Junho 26, 2026 . 15:10
Quem decide se uma criança está preparada para entrar no mundo digital? Proteger uma criança nas redes sociais não é apenas impedir que entre. É garantir que, quando entra, encontra um espaço seguro, adequado à sua idade e respeitador dos seus direitos

Para muitas crianças, criar uma conta numa rede social já não é visto como um acontecimento especial. É apenas mais um passo natural na forma como comunicam, convivem e ocupam o tempo. O problema começa quando se tenta responder a uma pergunta simples: quem decide se uma criança está preparada para entrar no mundo digital?

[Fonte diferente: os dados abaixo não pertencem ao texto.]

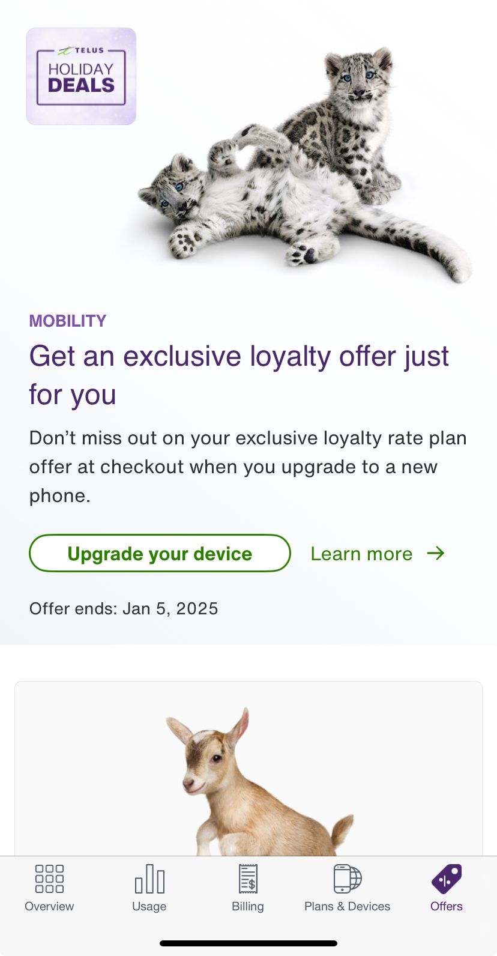
Task: Select the Offers tab label
Action: (447, 906)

Em Portugal, a lei já estabelece que, a partir dos 13 anos, uma criança pode consentir no tratamento dos seus dados quando lhe sejam diretamente oferecidos serviços da sociedade da informação. Abaixo dessa idade, o consentimento cabe aos seus representantes legais. Mas esta regra não significa que aos 13 anos exista uma autorização geral para usar qualquer plataforma sem limites. Regula apenas o tratamento de dados pessoais.

A discussão poderá agora tornar-se mais exigente. O Projeto de Lei n.º 398/XVII/1.ª, ainda em apreciação na especialidade, propõe fixar nos 16 anos a idade mínima para o acesso autónomo às plataformas abrangidas. Entre os 13 e os 15 anos, o acesso dependeria da aceitação informada da criança e do consentimento expresso e verificado dos titulares das responsabilidades parentais. Abaixo dos 13 anos, seria proibido.

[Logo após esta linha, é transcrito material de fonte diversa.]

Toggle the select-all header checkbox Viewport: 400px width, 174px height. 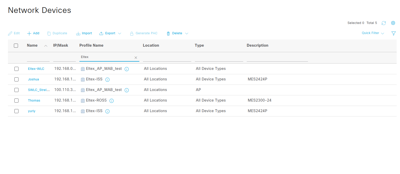[x=16, y=46]
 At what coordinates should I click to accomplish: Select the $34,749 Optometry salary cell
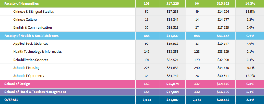tap(172, 76)
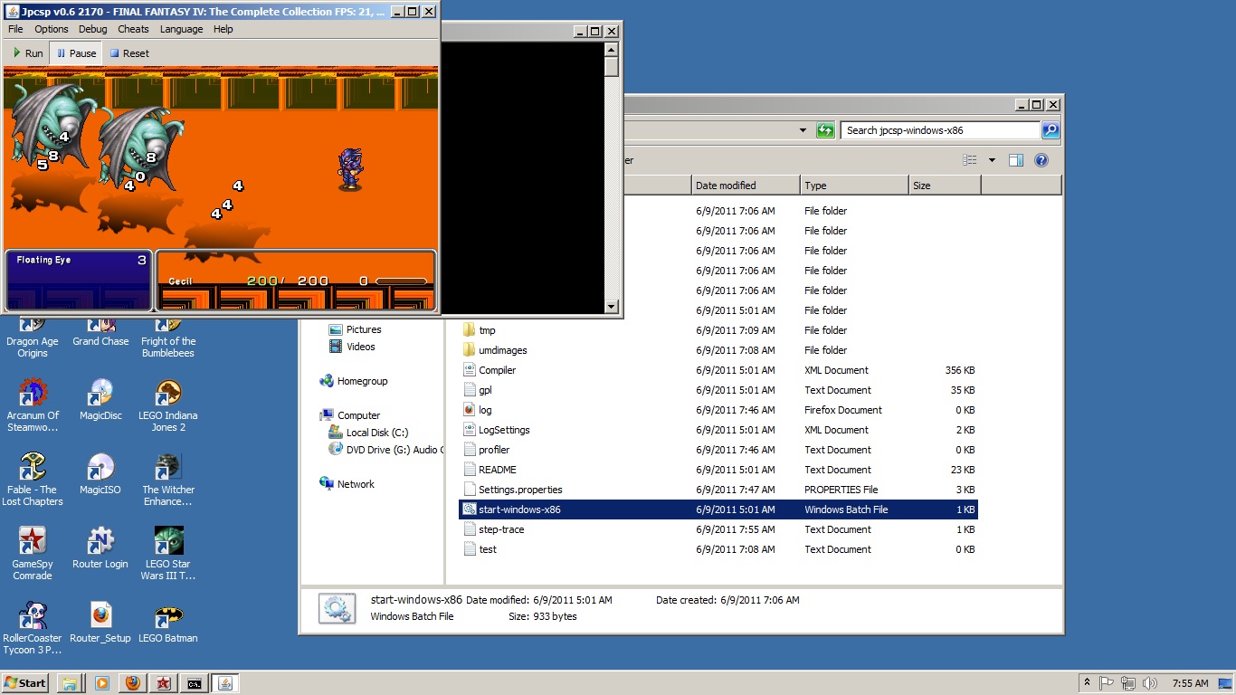The width and height of the screenshot is (1236, 695).
Task: Click the Windows Start button
Action: click(25, 683)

A proposta parte de uma realidade difícil de ignorar: não basta dizer aos pais que devem controlar melhor os filhos, quando as próprias plataformas são construídas para “manter o utilizador ligado”. A reprodução automática, o scroll infinito, as notificações constantes e os mecanismos de recompensa não são neutros. Para uma criança, resistir a estes estímulos pode ser particularmente difícil.

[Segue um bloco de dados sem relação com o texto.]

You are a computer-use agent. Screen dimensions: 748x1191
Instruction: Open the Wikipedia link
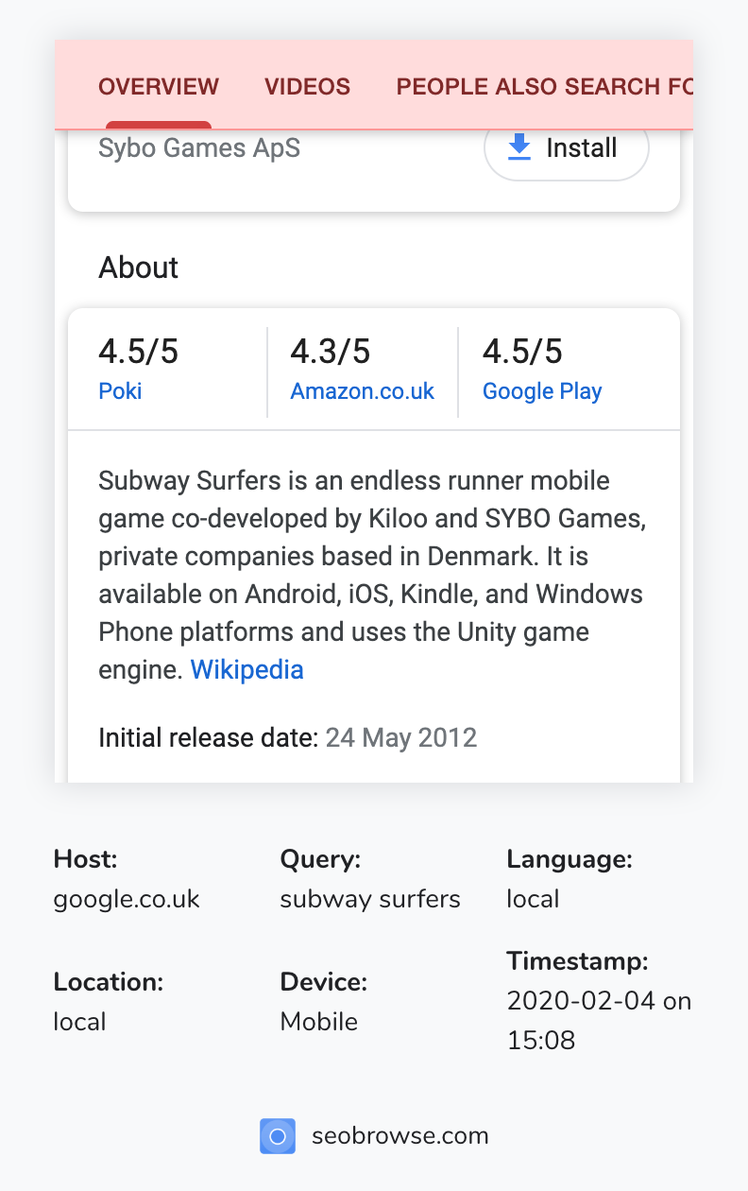pyautogui.click(x=247, y=669)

Por isso, a responsabilidade não pode ser colocada apenas nas famílias. O Regulamento dos Serviços Digitais (Regulamento (UE) 2022/2065) já obriga as plataformas acessíveis a menores a adotar medidas adequadas e proporcionais que garantam um elevado nível de privacidade, proteção e segurança. Quem desenha o ambiente digital também tem o dever de o tornar seguro.

Mas proteger crianças não pode significar recolher ainda mais dados sobre elas. A verificação da idade levanta um problema evidente: como confirmar que alguém tem idade suficiente sem exigir documentos, dados biométricos ou informação excessiva? Um sistema criado para proteger não pode transformar-se num novo mecanismo de vigilância.

Também o consentimento parental poderá gerar conflitos. Em caso de separação, basta a autorização de um progenitor? E se o outro discordar? Pode um deles cancelar uma conta autorizada pelo outro? E que peso deve ter a vontade de um adolescente de 15 anos? Estas questões não são meramente teóricas. Poderão surgir, muito em breve, nos processos relativos ao exercício das responsabilidades parentais.

Há, porém, uma fronteira que a preocupação dos adultos não deve ultrapassar. A responsabilidade de acompanhar a vida digital de uma criança não confere aos progenitores um direito ilimitado de acesso às suas conversas, relações e “pensamentos”. A criança mantém direitos à privacidade, à expressão e à participação, de acordo com a sua idade e maturidade.

A lei não pode exigir às famílias que resolvam, sozinhas, os riscos criados por plataformas concebidas para captar e conservar a atenção dos utilizadores. Mas também não deve responder a esses riscos retirando às crianças qualquer espaço de autonomia. A proteção só será eficaz quando acompanhar o seu crescimento, respeitar a sua voz e responsabilizar quem controla o ambiente em que elas comunicam.

Proteger uma criança nas redes sociais não é apenas impedir que entre. É garantir que, quando entra, encontra um espaço seguro, adequado à sua idade e respeitador dos seus direitos.